BUSCEMI. Presentati lo scorso Sabato 6 Febbraio i risultati di uno studio preliminare dell’archeologo Salvatore Distefano in merito alla chiesa Bizantina di contrada grotte, proprio nella zona sottostante all’attuale centro abitato di Buscemi.
Chiesa rupestre conosciuta in paese come “la grotta dei tre santi”, proprio per la presenza di un trittico affrescato sulle pareti di roccia.
Alla conferenza, tenuta nei locali della biblioteca comunale, sono intervenuti numerosi cittadini ed erano presenti: il sindaco di Buscemi, Giuseppe Giansiracusa; il direttore della biblioteca comunale, Dott. Acquaviva; e un discendente della nobile famiglia Ventimiglia.

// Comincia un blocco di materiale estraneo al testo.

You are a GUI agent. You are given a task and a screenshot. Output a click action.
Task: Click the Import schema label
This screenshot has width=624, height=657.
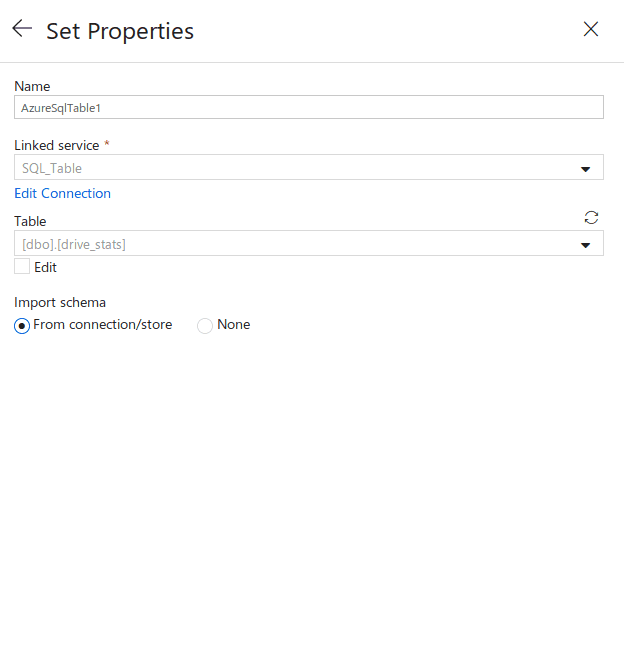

Famiglia che governò il comune di Buscemi e numerosi altri territori nel medio evo.
Distefano ha trattenuto i numerosi astanti con un’appassionata orazione, mettendo in relazione gli affreschi della grotta dei tre santi, con quelli presenti nella chiesa rupestre di S.Pietro, e con la chiesa rupestre di S.Giorgio, poco distante.
Di tutte le chiese menzionate, quella dei tre santi risulta essere le più antica e più piccola, proprio per questo, forse un luogo di culto privato.
Lo studio delle notizie storiche e dei reperti ha portato l’archeologo ha identificare due delle tre figure rappresentate negli affreschi: S. Sofia, nel riquadro sinistro, e S.Paolo, nel riquadro di destra.
Troppo danneggiato invece il tebellone centrale per poter azzardare una identificazione del santo ivi rappresentato.
Il copricapo a calotta della santa e la fossetta votiva presente ai piedi dell’affresco, sono stati gli elementi che hanno convinto Distefano ad attribuire la rappresentazione sacra proprio a S.Sofia.
I risultati presentati dall’archeologo, non sono, come egli stesso riferisce, un punto di arrivo ma un punto di partenza per nuovi studi che chiariscano meglio la natura degli afreschi, della chiesa e del culto che li si venerava. D’accordo il sindaco Giansiracusa che tra le altre cose ha annunciato: “Abbiamo intrapreso l’iter per l’acquisizione della zona archeologica del castello, e solo dopo potremo avviare degli scavi archeologici e degli studi sistematici, con il supporto di SiciliaAntica e sulla falsa riga di quanto fatto da Distefano a palazzolo”.
“In questa attività, sottolinea ancora Giansiracusa, è importante che l’unione dei comuni si muova organicamente, in modo da concentrare gli sforzi e attuare una politica comune di sviluppo turistico e sociale per l’intero comprensorio”.